• [Information provided]:

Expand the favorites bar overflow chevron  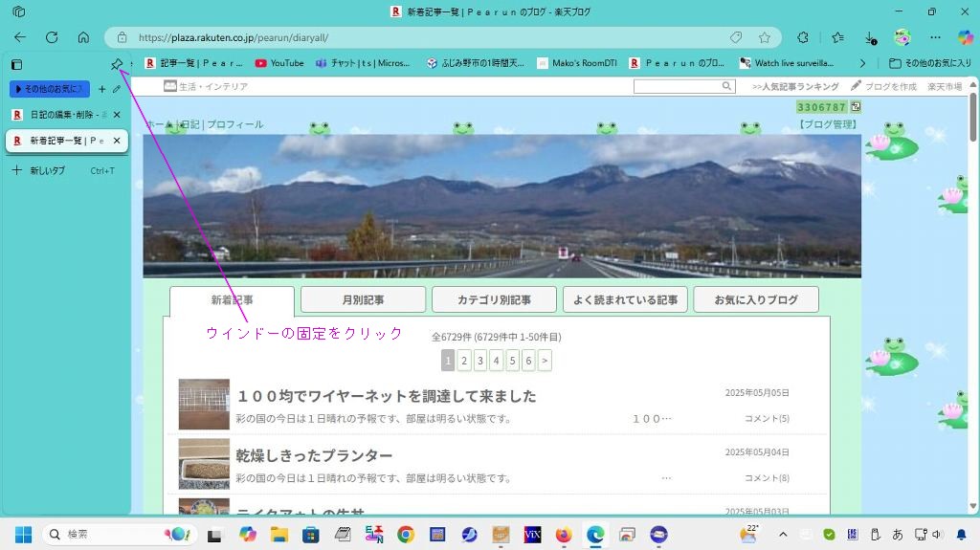862,63
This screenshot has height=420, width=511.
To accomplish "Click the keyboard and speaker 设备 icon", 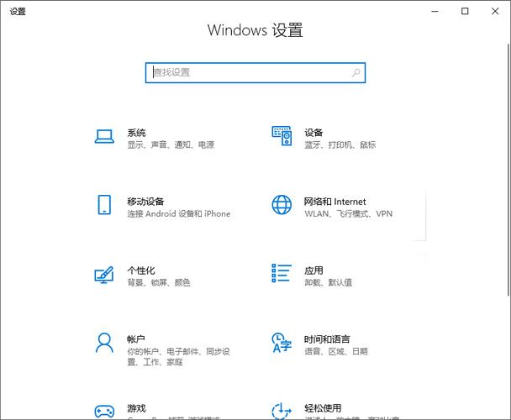I will 282,138.
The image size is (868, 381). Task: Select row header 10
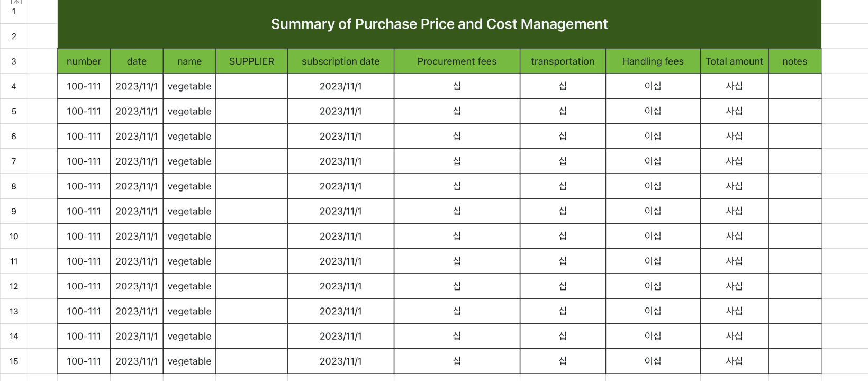(14, 237)
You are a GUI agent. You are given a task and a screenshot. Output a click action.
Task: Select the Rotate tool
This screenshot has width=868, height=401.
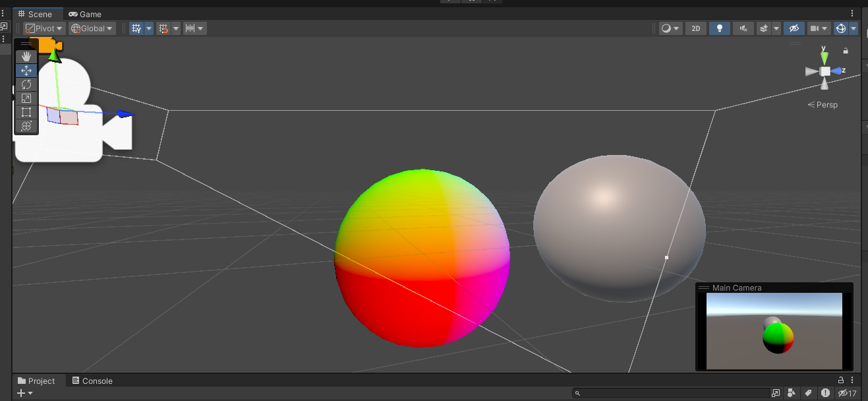[x=26, y=84]
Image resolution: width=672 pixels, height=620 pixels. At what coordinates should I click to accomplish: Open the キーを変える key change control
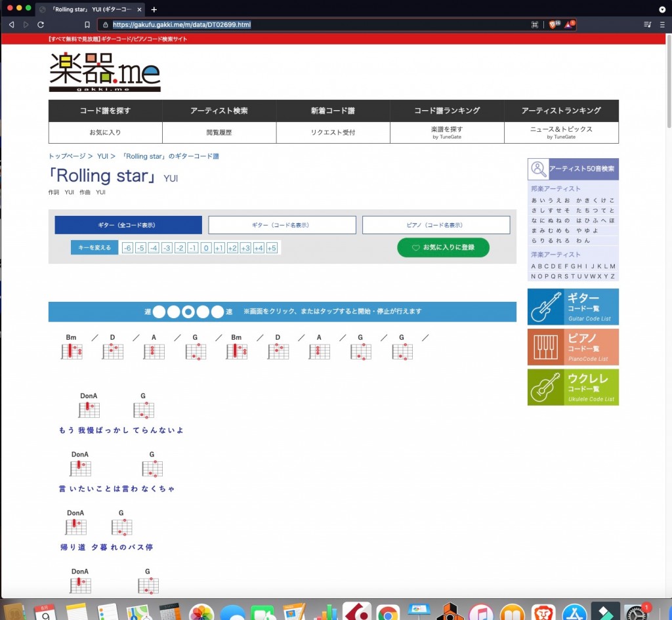click(93, 247)
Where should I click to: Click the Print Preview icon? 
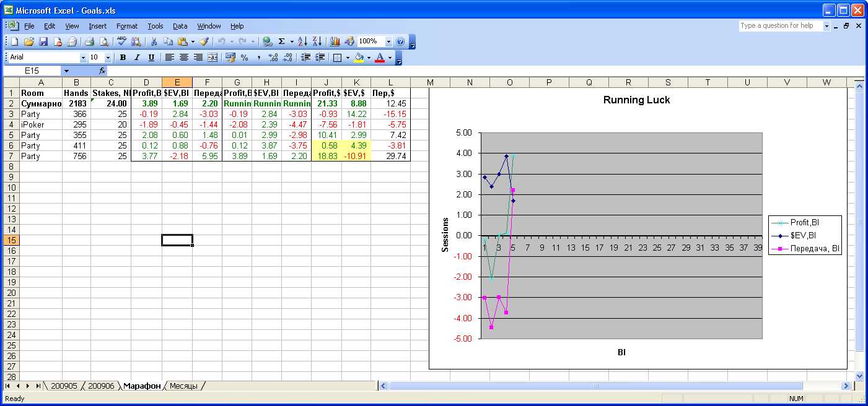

• [Work item]:
Exactly the lines from the one holding "This screenshot has width=868, height=401." to the last line of the records above should be duplicated, with no pictures among them.

• [Problem solution]:
This screenshot has width=868, height=401.
[x=26, y=84]
Image resolution: width=672 pixels, height=620 pixels. At what coordinates should I click to accomplish: Open the キーを変える key change control
click(93, 247)
Where should I click to: Click the Print Preview icon? 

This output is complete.